Limited - what most people consider reporting isn’t really practical.

Open Source

There are a number of open source projects.

The problem is that Crystal is free and very good so any marginal advantage you might find in these is rather outweighed by the lack of real support.

Great For

Passing time working out how to get them to do what you want.

Plusses

Ticks the open source box - sorry this is the best I could come up with.
**
Down Sides**

Significant risk the open source project will be abandoned.

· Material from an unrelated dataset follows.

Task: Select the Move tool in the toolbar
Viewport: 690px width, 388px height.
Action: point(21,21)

Difficult to find a reason to use these when there is a quality commercial product available for free.

ReportingCloud

http://reportingcloud.sourceforge.net/

Good luck working out how this works.

My-FyiReporting

https://github.com/majorsilence/My-FyiReporting

https://groups.google.com/forum/#!forum/myfyireporting

This is far from an exhaustive list.

The elephant in the room is that these are not free.

Telerik Reporting

HTML5, Mobile, Asp.Net, Silverlight, WPF, Winforms, Azure

http://www.telerik.com/products/reporting.aspx

$599 or included in DevCraft $1,499/1,999

Since Telerik controls are very good and offer significant benefit in other areas one of the selling points here is you can buy the reporting as part of a bundle with the controls.

This reduces the effective price but it’s still not zero.

DevExpress Universal Reporting

Winforms, Asp.net, WPF, Silverlight

https://www.devexpress.com/Subscriptions/Reporting/

$1999 +

DevExpress Snap

https://www.devexpress.com/Products/NET/Controls/WinForms/Snap/

Winforms

$899

Windward Autotag

http://windward.net/products/autotag/

Autotag allows you sort of super mail merge facilities for Word and Excel.

Banded Reports

“Banded” reports have horizontal areas ( bands ) which you put content such as fields and labels in.

Usually there are bands for Page header and footer and each row of data.  Adding sort criteria usually lets you choose whether to add a band placed at the start and end of each sort change.